We use molecular dynamics (MD) simulations to probe the protein-sugar interactions by investigating LacY embedded in a fully hydrated lipid bilayer. MD simulations with β-D-galactopyranosyl-(1,1)-β-D-galactopyranoside (β-D-Galp-(1,1)-β-D-Galp), similar to the lactose homolog in the LacY crystal structure, result in a sugar binding structure that is in agreement with x-ray crystallography. Intermediates to β-D-Galp-(1,1)-β-D-Galp binding are proposed based on our simulations. For the other anomeric state of the disaccharide, α-D-Galp-(1,1)-α-D-Galp, an alternate protein binding structure to that of the x-ray crystal structure is found. The α-sugar interacts with similar LacY amino acids as the β-sugar (Glu¹²⁶, Glu²⁶⁹, and Trp¹⁵¹), but with different sugar hydroxyl groups. Moreover, it also interacts with His³²², which is not experimentally observed in the β-anomeric state.

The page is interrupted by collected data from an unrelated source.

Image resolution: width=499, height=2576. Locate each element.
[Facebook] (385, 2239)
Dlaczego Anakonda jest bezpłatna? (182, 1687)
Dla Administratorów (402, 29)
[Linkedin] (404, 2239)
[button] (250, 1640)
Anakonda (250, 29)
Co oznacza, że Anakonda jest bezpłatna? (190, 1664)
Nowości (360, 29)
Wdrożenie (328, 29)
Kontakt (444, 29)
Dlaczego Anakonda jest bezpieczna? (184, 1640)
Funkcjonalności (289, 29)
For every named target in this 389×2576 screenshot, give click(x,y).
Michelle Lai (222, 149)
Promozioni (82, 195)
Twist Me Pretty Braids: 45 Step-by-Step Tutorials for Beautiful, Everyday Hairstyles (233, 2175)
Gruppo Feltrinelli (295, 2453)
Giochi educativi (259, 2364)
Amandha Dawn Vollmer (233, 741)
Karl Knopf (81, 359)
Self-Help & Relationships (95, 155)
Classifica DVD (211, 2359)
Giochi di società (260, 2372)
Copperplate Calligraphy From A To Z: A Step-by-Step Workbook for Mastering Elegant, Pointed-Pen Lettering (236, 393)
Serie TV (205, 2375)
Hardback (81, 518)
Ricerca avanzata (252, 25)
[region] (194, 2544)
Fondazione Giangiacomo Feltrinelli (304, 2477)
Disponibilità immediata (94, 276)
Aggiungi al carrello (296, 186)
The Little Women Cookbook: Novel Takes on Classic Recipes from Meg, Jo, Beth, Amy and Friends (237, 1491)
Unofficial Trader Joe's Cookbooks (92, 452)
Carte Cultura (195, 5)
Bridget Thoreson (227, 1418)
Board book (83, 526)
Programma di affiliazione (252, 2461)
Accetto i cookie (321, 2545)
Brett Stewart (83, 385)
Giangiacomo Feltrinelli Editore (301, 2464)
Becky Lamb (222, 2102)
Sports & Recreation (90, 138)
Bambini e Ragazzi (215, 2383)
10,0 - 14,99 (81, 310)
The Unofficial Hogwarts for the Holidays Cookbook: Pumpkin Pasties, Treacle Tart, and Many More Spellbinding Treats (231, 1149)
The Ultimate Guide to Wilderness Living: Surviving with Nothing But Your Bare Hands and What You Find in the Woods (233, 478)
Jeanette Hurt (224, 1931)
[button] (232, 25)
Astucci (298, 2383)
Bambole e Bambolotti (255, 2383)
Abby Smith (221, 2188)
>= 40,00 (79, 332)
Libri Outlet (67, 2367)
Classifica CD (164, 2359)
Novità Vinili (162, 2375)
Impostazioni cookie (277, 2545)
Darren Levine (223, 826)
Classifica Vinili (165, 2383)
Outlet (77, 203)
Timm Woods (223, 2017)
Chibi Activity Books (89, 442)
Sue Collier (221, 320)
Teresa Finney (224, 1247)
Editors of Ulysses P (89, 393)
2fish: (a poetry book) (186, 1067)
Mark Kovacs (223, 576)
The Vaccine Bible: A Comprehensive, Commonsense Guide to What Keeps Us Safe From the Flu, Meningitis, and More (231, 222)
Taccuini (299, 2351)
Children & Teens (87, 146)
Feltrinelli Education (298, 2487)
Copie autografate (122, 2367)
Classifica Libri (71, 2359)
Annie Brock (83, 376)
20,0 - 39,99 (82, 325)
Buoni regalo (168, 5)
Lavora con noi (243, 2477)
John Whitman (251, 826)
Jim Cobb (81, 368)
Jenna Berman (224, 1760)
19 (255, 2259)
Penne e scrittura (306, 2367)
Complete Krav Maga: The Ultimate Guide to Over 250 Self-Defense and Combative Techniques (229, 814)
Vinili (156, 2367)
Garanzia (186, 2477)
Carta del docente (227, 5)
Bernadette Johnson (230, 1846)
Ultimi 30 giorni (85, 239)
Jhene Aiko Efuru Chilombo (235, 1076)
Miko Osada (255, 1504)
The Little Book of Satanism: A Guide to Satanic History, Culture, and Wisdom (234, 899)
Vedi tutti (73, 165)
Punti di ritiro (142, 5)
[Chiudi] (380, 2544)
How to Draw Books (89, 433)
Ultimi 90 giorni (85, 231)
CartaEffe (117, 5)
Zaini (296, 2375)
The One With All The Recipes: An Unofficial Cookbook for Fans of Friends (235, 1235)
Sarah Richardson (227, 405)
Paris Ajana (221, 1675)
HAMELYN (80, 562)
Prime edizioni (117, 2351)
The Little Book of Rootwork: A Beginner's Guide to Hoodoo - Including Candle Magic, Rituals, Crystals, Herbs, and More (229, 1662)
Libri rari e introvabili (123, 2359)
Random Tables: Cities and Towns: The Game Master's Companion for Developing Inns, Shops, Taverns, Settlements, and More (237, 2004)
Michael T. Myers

MD simulations with D-Galp-(1,1)-D-Glcp are also run to determine the affect of a gluctopyranoside ring to binding. Common to all protein-sugar structures, water acts as a hydrogen bond bridge between the disaccharide and protein. Water mediated hydrogen bonds have been suggested previously, but the x-ray structure resolution prohibited the determination of water. In conclusion, the binding structure of LacY and disaccharide depend on the sugar anomeric state. Consequently, the experimentally observed increase affinity of LacY to α-disaccharides is the result of this different binding structure.